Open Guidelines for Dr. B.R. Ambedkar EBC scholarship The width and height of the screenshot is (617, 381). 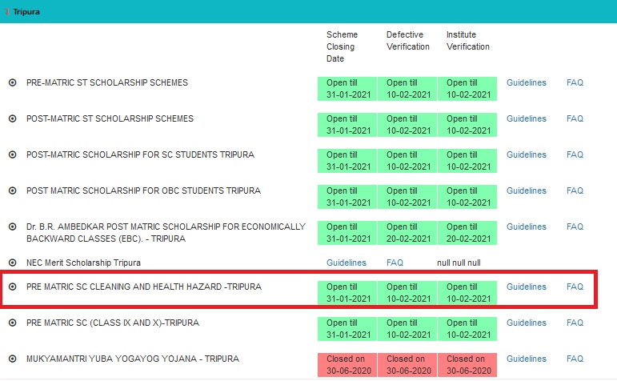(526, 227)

--

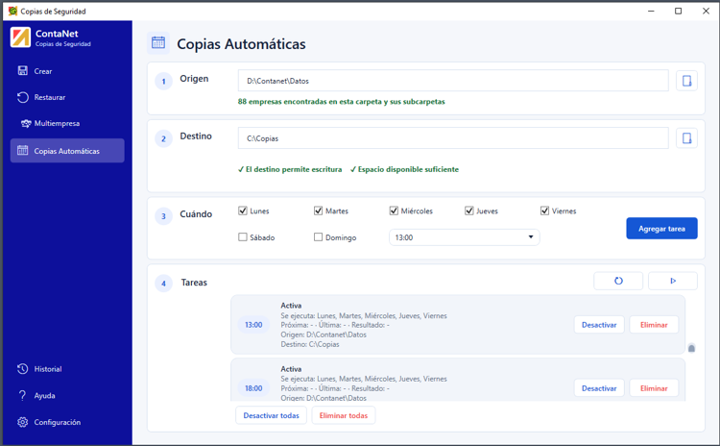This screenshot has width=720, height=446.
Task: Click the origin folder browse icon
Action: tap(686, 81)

* * *

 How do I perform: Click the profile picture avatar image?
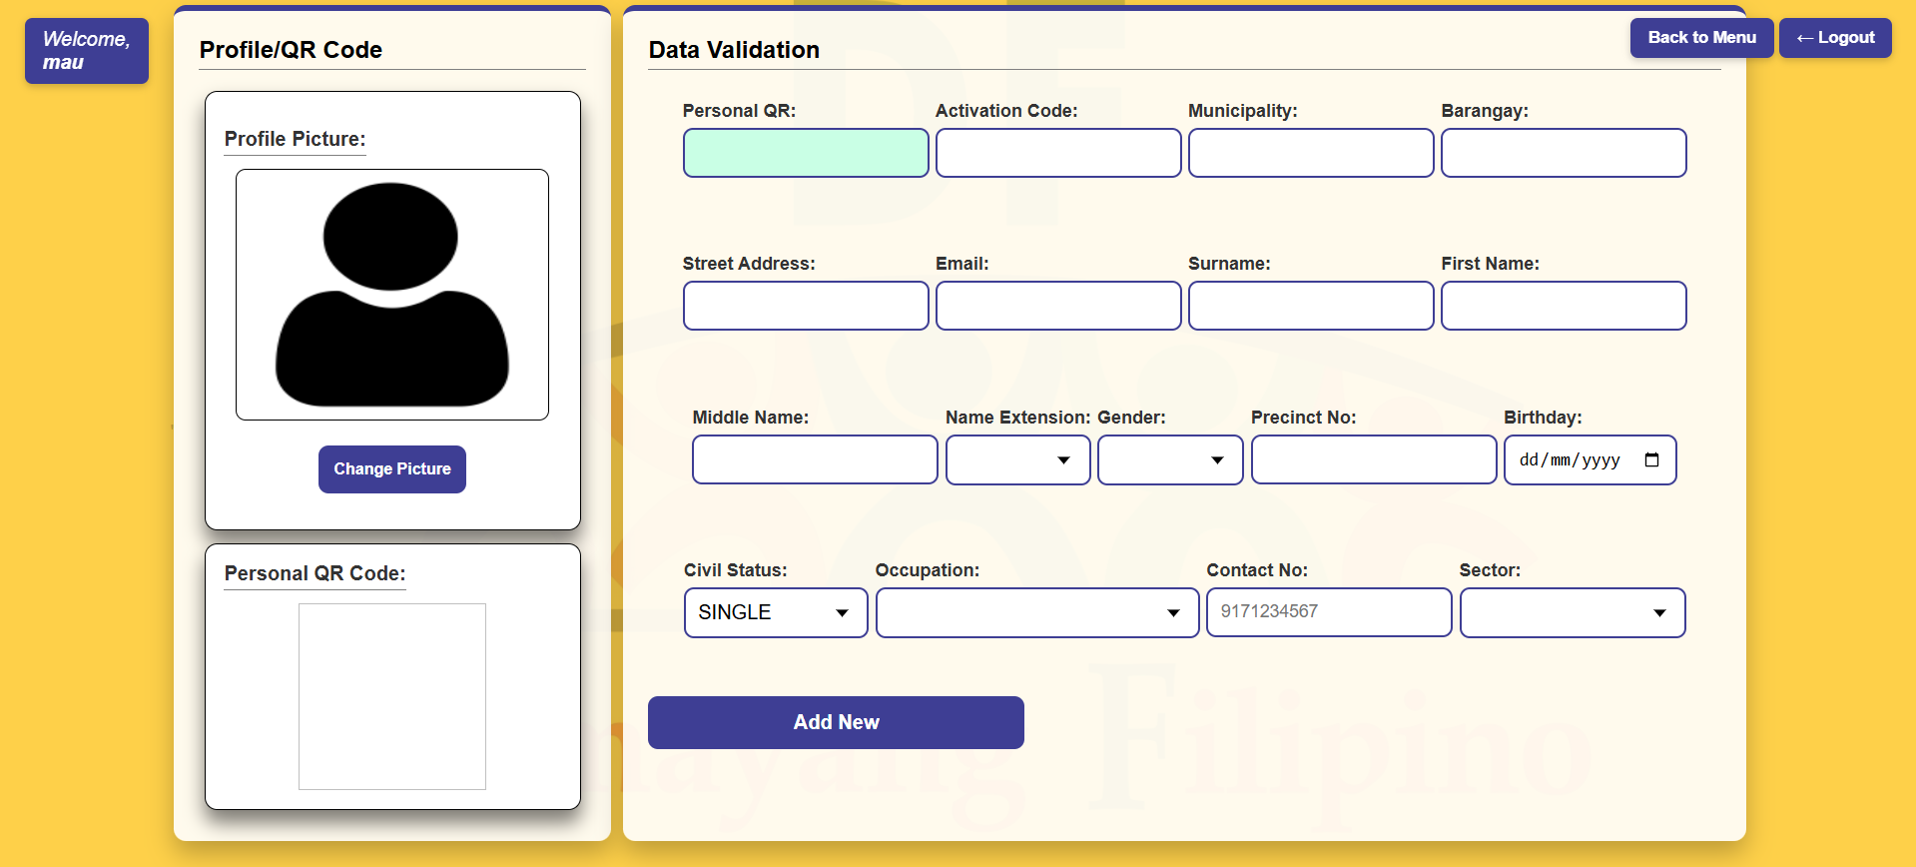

** Exercise goal **
Reproduce only the lines from the one containing "This screenshot has width=720, height=446." through the one containing "Action: tap(686, 81)", inclusive, with "folder" swapped for "directory" and nothing else altered. Leave out the pictures.

** Reply **
This screenshot has width=720, height=446.
Task: Click the origin directory browse icon
Action: tap(686, 81)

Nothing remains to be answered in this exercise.